• As coronavirus vaccinations have started in the US, Uber announced it would offer free or discounted Uber rides to people seeking vaccination.
  • Some 10 million rides will be offered in the promotion, but it’s unclear when the offer will start.
  • The promo will include a round-trip to the vaccination site for each of the two doses.

The historic coronavirus vaccination campaigns have started in mid-December, about a year after COVID-19 was discovered in China. The UK was the first nation to begin administering the Pfizer/BioNTech drug to at-risk groups of people, and the US followed a week later. America might be the first country in the world to approve two COVID-19 vaccines that have completed Phase 3 trials, as Moderna already received an emergency use recommendation from an independent review panel. China has been using vaccines outside trials for months. Russia did it even before releasing any scientific data about its hastily approved vaccines.
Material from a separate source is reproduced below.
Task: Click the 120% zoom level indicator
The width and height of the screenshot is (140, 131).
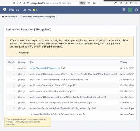Action: [82, 3]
A variety of technological advances made possible the approval of the first COVID-19 vaccines in record time. The BioNTech and Moderna drugs are only two of about a dozen vaccines that have reached Phase 3 trials worldwide, and hundreds of other ideas have been registered this year. The early sequencing of the SARS-CoV-2 genome allowed researchers to work on a vaccine much faster than before. Companies have started planning the manufacturing and logistics during the Phase 1-3 trials, rather than after the approvals were obtained, in a bid to improve delivery times. The side-effect to all of that is public mistrust, fueled in part by a variety of toxic campaigns spreading fake news about vaccines on social media. As some people with malicious intentions are trying to hinder vaccination campaigns, others are looking to provide support. Uber is on the right side of vaccines.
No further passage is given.